Eugène Varlin n’était pas bon en orthographe, nous dit Michèle Audin qui lui consacre un livre, mais cela n’empêcha pas nombre des contemporains de cet ouvrier relieur de reconnaître sa grande intelligence ; il « apprenait vite ». Au demeurant, ce militant exemplaire, en pleine activité dans les dernières années du second Empire de Napoléon III, ne répugnait pas, rapporte Michèle Audin, à fréquenter les bals populaires et, de plus, participait à une chorale mixte. L’auteure ajoute que c’était un bel homme. Qualité supplémentaire, Varlin, contrairement aux ouvriers proudhoniens, n’était pas partisan de cloîtrer les femmes au foyer.
Mais ce sont surtout les articles de Varlin pour la presse ouvrière, ses lettres aux militants de Genève, de Lyon, de Berlin, de Londres, etc., que met en avant cette belle édition. Nous retrouvons là, vécue par un prolétaire parisien, l’histoire de l’Association internationale des travailleurs dans ses congrès, dans la vie quotidienne des quartiers populaires, mais également dans les relations avec les militants de province, tout aussi actifs et tout autant sollicités : il s’agissait essentiellement de solidarité financière, car les grèves des différents corps de métier se multipliaient en cette fin d’Empire, concomitamment avec l’augmentation du nombre des organisations ouvrières en lutte.
Mais c’est en mai 1868, lors du procès contre l’AIT, que Varlin, chargé par ses camarades de prononcer la défense, montrera « les qualités les plus rares : la rigueur du raisonnement, la concision et la vigueur de l’expression, un dynamisme lié à sa colère de classe, l’ironie dénonciatrice contre les exploiteurs, mais aussi une grande chaleur humaine envers les opprimés ». Pour autant, l’Association internationale sera dissoute par le tribunal et neuf prévenus seront condamnés à trois mois de prison.
Oui, contre la rapacité capitaliste et le pouvoir complice encore en place, il s’agissait d’organiser des sociétés de résistance – le mot de « syndicat ouvrier » n’était pas encore bien en usage, semble-t-il –, des coopératives de consommation comme la Ménagère, des restaurants populaires comme La Marmite, des sociétés de secours mutuel comme la Caisse du sou pour les grèves, etc.

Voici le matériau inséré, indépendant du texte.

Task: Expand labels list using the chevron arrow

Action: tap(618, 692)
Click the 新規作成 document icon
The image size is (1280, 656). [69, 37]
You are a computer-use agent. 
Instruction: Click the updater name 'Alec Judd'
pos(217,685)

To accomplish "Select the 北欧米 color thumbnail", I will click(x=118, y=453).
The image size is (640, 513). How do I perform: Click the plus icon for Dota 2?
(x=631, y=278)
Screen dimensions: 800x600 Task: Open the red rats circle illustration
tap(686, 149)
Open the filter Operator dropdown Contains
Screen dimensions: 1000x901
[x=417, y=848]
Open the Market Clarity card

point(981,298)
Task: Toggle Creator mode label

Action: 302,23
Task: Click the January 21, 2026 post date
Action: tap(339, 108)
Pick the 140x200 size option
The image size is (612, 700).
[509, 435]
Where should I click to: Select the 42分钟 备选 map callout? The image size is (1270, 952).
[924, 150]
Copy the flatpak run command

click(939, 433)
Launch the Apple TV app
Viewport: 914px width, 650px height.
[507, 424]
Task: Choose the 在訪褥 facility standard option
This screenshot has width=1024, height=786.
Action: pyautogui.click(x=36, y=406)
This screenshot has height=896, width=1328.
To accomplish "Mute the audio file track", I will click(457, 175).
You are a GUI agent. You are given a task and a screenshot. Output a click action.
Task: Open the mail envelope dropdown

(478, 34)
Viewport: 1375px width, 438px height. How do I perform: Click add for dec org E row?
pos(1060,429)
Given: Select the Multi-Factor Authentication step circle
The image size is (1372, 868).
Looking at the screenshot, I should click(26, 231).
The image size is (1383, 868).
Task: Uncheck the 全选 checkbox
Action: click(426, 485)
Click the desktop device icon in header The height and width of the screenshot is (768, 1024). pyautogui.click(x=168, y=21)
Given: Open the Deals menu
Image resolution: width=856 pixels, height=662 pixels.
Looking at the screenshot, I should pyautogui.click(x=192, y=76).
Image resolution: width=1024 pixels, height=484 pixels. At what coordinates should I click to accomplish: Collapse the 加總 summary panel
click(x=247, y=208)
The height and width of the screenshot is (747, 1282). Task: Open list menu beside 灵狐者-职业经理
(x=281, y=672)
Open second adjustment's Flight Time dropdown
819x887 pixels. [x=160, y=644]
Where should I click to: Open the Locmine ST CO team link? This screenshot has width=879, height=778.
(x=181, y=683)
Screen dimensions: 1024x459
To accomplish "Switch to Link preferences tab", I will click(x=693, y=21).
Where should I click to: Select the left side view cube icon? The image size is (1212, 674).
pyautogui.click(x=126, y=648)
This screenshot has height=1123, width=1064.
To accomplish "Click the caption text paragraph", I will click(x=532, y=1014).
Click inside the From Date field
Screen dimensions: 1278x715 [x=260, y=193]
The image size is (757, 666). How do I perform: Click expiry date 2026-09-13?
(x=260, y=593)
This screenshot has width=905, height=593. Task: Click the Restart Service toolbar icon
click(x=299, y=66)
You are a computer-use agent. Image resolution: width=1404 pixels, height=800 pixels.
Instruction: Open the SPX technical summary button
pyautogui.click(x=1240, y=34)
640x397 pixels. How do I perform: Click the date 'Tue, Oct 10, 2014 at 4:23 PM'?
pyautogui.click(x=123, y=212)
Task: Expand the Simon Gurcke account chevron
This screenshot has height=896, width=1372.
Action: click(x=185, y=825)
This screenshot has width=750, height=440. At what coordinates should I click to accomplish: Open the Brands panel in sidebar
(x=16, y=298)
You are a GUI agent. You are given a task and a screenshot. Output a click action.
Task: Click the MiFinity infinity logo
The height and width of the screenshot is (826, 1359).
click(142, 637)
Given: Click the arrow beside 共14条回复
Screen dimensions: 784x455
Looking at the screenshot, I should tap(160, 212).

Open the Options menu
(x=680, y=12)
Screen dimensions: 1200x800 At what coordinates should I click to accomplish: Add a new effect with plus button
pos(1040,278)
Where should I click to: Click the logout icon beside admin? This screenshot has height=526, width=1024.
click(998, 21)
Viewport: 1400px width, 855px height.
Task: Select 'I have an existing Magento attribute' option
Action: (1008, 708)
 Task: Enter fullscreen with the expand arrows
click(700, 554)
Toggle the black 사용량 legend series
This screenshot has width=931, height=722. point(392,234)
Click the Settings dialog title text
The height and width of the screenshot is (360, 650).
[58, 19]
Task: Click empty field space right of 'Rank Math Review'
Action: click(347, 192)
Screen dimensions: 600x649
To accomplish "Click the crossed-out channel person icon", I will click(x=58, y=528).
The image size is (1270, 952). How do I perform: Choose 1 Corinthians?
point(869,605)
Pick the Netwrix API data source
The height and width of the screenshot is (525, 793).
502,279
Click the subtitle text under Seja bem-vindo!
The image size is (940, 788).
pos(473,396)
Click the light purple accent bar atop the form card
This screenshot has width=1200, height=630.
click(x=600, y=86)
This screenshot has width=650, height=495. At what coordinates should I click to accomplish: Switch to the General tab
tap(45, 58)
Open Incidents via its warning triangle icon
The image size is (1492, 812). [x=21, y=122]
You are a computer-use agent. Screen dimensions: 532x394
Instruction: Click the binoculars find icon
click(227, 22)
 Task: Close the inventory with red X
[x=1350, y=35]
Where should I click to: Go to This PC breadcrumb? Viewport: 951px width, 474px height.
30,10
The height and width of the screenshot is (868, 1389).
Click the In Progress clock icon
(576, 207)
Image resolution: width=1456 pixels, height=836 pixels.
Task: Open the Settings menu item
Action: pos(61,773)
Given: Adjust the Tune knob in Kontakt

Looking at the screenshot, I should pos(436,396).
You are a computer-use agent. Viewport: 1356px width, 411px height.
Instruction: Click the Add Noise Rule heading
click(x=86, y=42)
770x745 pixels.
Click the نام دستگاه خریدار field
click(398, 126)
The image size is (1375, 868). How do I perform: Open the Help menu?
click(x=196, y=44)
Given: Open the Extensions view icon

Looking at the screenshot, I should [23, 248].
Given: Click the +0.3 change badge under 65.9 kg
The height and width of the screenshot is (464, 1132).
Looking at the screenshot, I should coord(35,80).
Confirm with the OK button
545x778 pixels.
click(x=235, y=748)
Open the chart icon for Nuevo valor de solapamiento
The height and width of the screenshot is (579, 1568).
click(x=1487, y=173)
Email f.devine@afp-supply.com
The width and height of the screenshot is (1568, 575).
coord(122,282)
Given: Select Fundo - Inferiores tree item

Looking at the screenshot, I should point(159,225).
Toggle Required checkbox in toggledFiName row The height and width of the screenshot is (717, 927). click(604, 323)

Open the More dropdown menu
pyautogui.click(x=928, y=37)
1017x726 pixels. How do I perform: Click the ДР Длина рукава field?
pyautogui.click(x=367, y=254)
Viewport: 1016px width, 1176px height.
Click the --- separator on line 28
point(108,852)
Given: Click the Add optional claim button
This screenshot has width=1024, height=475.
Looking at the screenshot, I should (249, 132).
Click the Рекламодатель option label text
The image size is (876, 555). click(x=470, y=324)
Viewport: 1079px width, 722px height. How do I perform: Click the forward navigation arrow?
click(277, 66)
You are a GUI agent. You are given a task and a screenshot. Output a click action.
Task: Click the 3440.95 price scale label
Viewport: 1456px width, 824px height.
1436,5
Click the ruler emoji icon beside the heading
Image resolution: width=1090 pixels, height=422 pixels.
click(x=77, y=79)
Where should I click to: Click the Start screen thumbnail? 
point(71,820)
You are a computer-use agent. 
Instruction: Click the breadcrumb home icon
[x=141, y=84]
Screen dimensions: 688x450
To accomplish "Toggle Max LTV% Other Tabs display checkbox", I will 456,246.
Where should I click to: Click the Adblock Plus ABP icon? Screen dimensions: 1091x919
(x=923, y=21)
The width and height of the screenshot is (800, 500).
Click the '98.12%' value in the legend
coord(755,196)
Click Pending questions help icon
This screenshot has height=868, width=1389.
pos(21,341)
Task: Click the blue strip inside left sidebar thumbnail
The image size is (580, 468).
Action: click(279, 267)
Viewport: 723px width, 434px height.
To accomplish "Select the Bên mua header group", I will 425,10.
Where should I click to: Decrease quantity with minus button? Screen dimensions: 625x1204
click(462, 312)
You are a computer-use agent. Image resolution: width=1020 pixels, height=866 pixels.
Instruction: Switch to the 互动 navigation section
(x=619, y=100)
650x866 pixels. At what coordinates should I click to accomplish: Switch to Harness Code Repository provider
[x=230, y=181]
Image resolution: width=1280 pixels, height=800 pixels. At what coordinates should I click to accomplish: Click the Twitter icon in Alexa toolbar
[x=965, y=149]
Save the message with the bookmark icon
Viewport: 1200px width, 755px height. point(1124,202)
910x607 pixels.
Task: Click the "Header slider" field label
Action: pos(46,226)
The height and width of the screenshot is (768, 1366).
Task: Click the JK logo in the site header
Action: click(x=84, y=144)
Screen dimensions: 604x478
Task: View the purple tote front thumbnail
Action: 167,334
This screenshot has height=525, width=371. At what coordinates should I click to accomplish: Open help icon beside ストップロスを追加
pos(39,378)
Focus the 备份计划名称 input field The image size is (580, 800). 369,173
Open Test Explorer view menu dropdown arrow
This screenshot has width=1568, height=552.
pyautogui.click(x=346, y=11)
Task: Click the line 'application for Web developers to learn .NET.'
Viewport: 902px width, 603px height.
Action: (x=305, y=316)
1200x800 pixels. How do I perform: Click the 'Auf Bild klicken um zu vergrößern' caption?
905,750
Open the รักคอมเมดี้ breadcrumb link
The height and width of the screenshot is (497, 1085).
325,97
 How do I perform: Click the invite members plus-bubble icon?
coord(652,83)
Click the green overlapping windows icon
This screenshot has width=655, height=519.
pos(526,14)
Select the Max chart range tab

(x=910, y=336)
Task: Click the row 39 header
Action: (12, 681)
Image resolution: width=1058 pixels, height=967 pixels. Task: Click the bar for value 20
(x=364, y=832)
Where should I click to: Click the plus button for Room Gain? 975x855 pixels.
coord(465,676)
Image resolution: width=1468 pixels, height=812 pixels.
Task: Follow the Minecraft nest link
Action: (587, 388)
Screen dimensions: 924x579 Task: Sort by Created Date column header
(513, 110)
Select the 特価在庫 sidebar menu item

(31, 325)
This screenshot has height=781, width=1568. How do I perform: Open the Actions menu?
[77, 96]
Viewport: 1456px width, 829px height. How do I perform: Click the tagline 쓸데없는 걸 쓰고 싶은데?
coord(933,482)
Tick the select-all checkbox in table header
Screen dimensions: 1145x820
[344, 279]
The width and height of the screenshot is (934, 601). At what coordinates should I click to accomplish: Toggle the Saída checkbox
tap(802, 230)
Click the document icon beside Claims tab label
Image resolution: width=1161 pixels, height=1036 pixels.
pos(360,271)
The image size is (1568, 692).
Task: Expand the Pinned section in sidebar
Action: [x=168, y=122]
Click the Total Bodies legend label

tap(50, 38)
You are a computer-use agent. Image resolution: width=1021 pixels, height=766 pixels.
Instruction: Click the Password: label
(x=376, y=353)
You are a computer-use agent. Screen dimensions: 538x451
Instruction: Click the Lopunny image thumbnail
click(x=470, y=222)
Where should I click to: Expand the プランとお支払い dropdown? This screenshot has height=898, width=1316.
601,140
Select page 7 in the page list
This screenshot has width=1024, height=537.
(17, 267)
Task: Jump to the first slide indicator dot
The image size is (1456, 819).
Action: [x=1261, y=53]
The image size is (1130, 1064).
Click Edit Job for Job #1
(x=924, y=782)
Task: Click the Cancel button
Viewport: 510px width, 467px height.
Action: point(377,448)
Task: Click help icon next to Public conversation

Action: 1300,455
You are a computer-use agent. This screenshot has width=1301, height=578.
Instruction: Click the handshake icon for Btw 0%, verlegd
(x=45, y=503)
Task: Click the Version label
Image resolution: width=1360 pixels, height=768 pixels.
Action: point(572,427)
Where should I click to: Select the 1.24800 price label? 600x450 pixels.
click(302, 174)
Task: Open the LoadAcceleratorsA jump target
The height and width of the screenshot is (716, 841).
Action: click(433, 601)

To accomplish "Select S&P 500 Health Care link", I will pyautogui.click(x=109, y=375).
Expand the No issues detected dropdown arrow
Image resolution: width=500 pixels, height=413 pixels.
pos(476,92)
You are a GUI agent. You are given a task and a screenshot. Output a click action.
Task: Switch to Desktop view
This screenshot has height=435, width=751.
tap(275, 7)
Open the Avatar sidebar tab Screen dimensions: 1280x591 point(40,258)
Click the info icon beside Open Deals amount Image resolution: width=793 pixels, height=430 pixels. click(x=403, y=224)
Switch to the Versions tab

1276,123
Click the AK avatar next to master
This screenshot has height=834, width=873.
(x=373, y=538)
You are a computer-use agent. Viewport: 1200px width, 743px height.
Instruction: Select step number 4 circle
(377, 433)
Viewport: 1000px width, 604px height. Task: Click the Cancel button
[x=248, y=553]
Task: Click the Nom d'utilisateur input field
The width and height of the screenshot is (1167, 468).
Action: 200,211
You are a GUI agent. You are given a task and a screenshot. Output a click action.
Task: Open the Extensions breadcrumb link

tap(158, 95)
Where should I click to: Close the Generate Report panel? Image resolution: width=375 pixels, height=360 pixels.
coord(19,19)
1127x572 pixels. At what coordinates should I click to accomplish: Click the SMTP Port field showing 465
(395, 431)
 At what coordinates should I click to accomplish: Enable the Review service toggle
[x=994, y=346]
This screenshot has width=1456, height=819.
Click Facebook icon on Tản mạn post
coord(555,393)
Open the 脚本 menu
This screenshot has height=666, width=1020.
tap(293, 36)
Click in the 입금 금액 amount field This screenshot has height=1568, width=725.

De même, se créent des associations de production avec pour ambition de supprimer le patronat.
Dans L’Égalité du 19 juin 1869 paraît un texte qui dénonce – la chose n’est donc pas nouvelle – les provocations policières :
« Après la journée tranquillement passée, le soir, des bandes d’individus, sortis on ne sait d’où, parcouraient certains quartiers chantant La Marseillaise et criant Vive Rochefort, vive la Lanterne. Le public badaud avait bientôt transformé ces groupes en masses compactes et un grand nombre de jeunes gens naïfs augmentaient vite le nombre des tapageurs. Puis venaient les bris de vitres, de becs de gaz et de devantures de boutiques, les renversements de kiosques et même des tentatives de barricades faites sur le boulevard Montmartre […]. Enfin la police arrivait.
« Chose étrange, les sergents de ville et les municipaux à pied et à cheval se trouvaient justement massés bien avant l’heure de l’émeute dans les quartiers où elle devait se produire. »
Les arrestations pouvaient alors intervenir.
C’est une période où l’Empire se désagrège lentement, où le droit de grève est finalement reconnu ; grèves qui se multiplient dans tous les corps de métier ; grèves qui demandent la solidarité financière, et Varlin se démène pour récolter les soutiens des diverses sociétés ouvrières.
Mais la grande idée qui sous-tend l’imaginaire des prolétaires d’alors, c’est la révolution sociale qui surgira bientôt de la guerre franco-allemande et de la débâcle de l’Empire ; révolution qui aura pour nom « la Commune » avec pour injonction essentielle le « mandat impératif ». La Commune sera écrasée par l’armée versaillaise comme, plus tard, sera écrasée la révolution espagnole de 1936 à la suite, également, d’une guerre, celle-là civile, provoquée par l’armée factieuse qui avait la volonté d’empêcher une autre révolution sociale.
Le 28 mai 1871, à Paris, dernier jour de la Semaine sanglante, Varlin est arrêté, lynché et finalement fusillé dans la rue ; un officier versaillais volera sur son cadavre la montre en argent offerte par les ouvriers relieurs.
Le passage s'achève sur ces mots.